Trabzonspor’da Bosingwa sağ taraftan, Caner Fenerbahçe’de sol taraftan, Olcan da sol tarafta oynamanın alışkanlığıyla ve savunmada Aykut’un iyi hamlemeleriyle ilk yarı sona erdi.
Derbi maçında heyecan var, ama pozisyon yoktu...
Buna rağmen daha çok atak olan taraf Fenerbahçe idi... Trabzonspor’a hep önden saldırdılar yüzde olarak da Onur’un cepheden gelen şutlarda gol yemesi çok zayıf..

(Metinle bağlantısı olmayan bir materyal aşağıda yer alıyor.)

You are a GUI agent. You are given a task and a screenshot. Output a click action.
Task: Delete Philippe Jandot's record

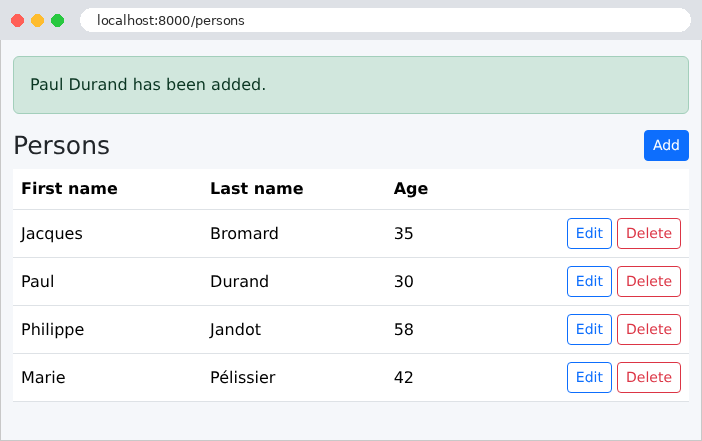[649, 329]
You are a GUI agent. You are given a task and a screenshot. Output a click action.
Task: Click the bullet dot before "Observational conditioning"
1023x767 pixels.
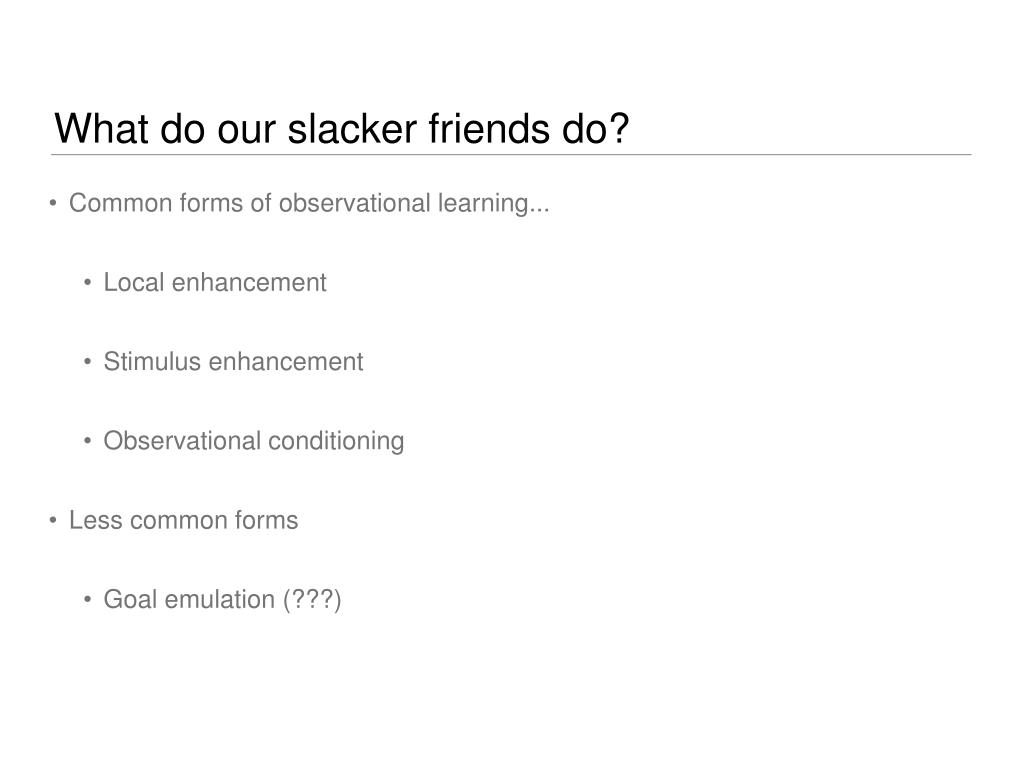pos(88,442)
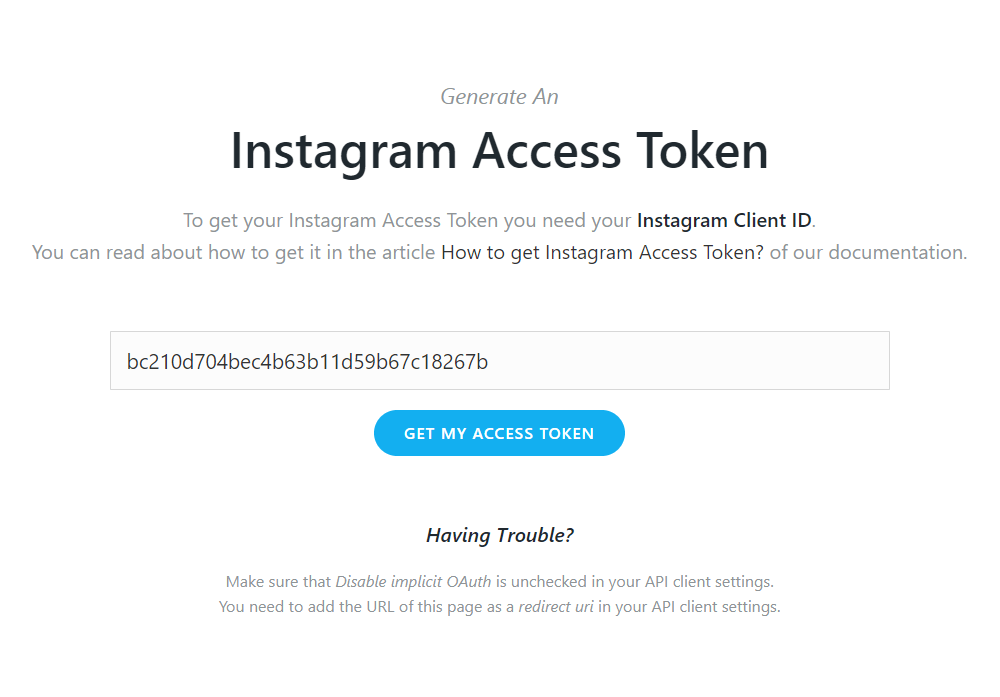Click the word Token in the main heading
Image resolution: width=1000 pixels, height=697 pixels.
tap(703, 151)
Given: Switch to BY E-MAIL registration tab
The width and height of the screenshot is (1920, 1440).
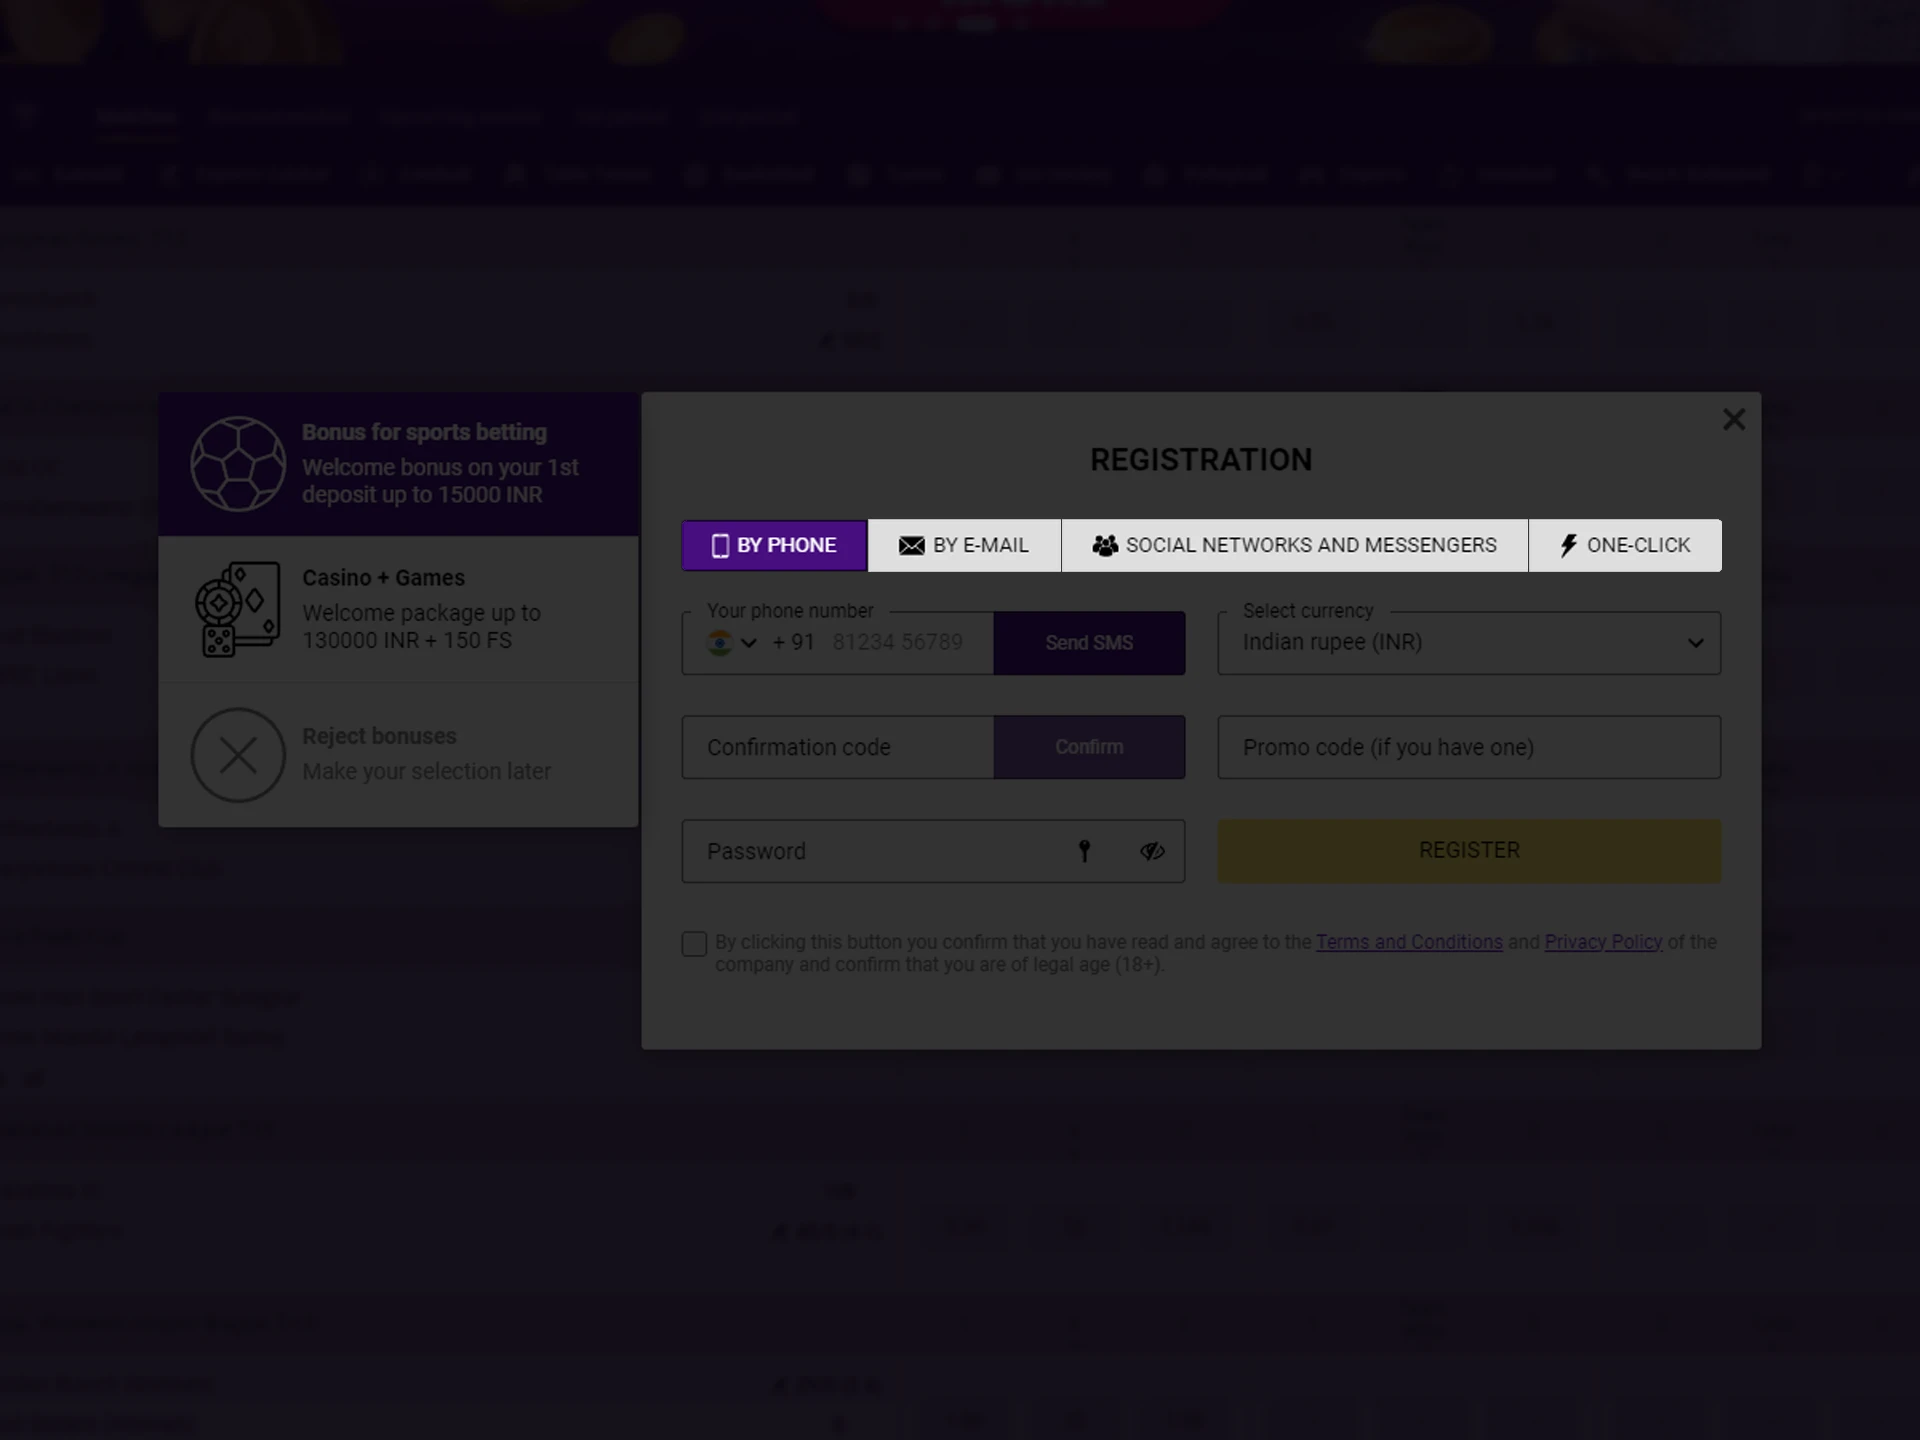Looking at the screenshot, I should pyautogui.click(x=963, y=545).
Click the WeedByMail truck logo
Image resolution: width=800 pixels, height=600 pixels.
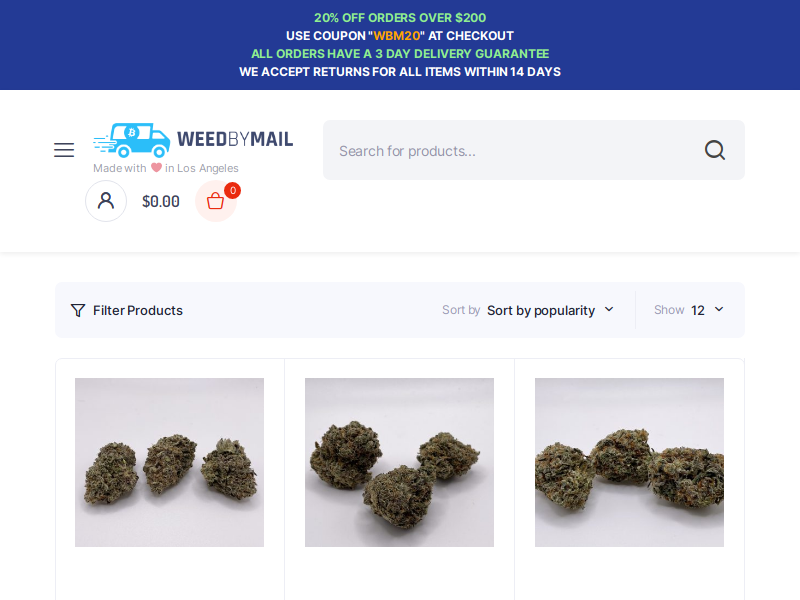[x=132, y=140]
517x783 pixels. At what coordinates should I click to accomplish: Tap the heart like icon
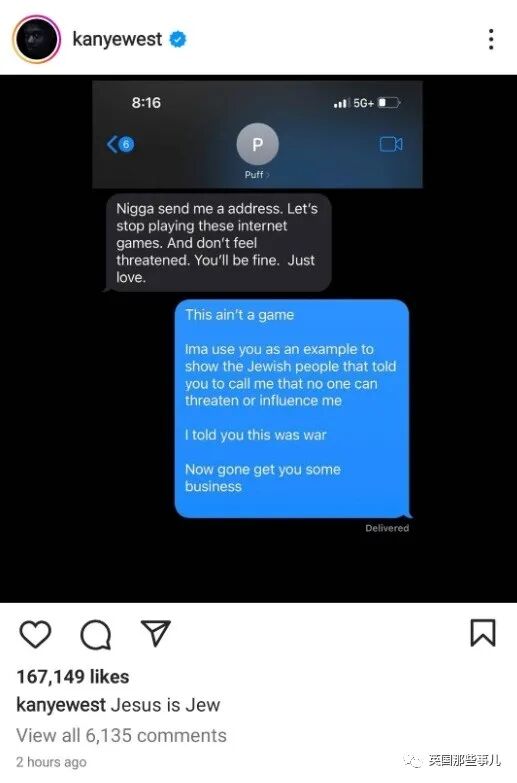tap(35, 634)
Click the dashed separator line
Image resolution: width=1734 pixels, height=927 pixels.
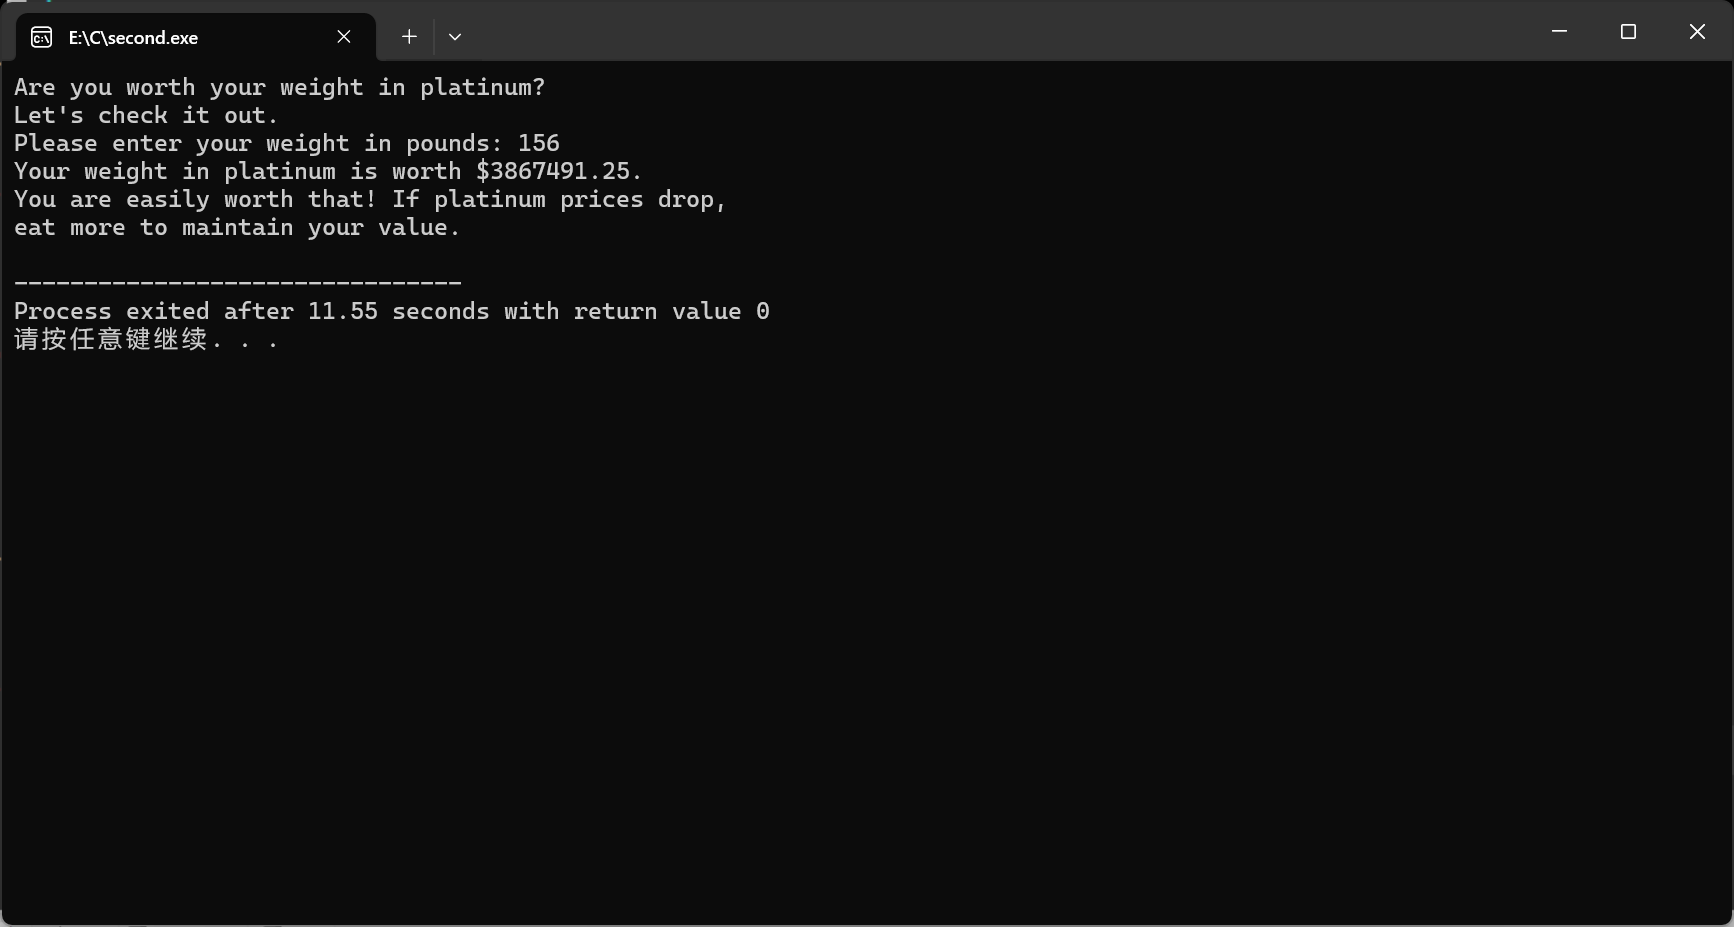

İkinci yarıda futbolda heyecan olarak değişen hiçbir şey yoktu. Futbolseverler heyecan duydular.. Ama bu heyecan iki takımın futbol dışındaki olaylarından dolayıydı. Bizde bir tabir vardır, onu söyleyeyim. “Bugün Fenerbahçe’yi yenmeyenin nikahına zararı vardır” derler.. İnanın, Fenerbahçe’yi Trabzonspor’un ürkek ve isteksiz yakalama şansı çok zayıftı. Trabzonspor bundan faydalanmalıydı. Ama Trabzonspor’da savunma canlı, ama ileri uç çok etkisizdi.
Fenerbahçe 11 kişiyle, Malouda ve Henrique’ni oynamadığı 9 kişilik bir Trabzonspor’a karşı etkili olamıyorsa, Sarı-Lacivertliler’in de niye yenemediğinin hesabını yapması lazım.
Son olarak şunları söylemek isterim. Mustafa hoca, 3-1 galip olduğun Lazio maçında Giray’ı oyuna sokup, skoru korumak aklına gelmiyor. Ama haftalardır oynamayn Giray’ı Fenerbahçe deplasmanında oynatıyorsun. Bizim herhalde futbolda bilmediğimiz bir şeyi Mustafa hocanın bildiğini tahmin ediyorum. Bize de anlatması istiyorum. Biz de öğrenelim..
Hüseyin Göçek’i tebrik ediyorum. Kendisine “Aferin”.. Maçları böyle yönetirse, daha çok derbi alır!
İki takım da 1 puana razı oldu. Maçın sonunda çıkan olayları tasvir etmiyoruz. Didier Zokora’ya karşı olan tepkinin de artık bitmesini temenni ediyorum.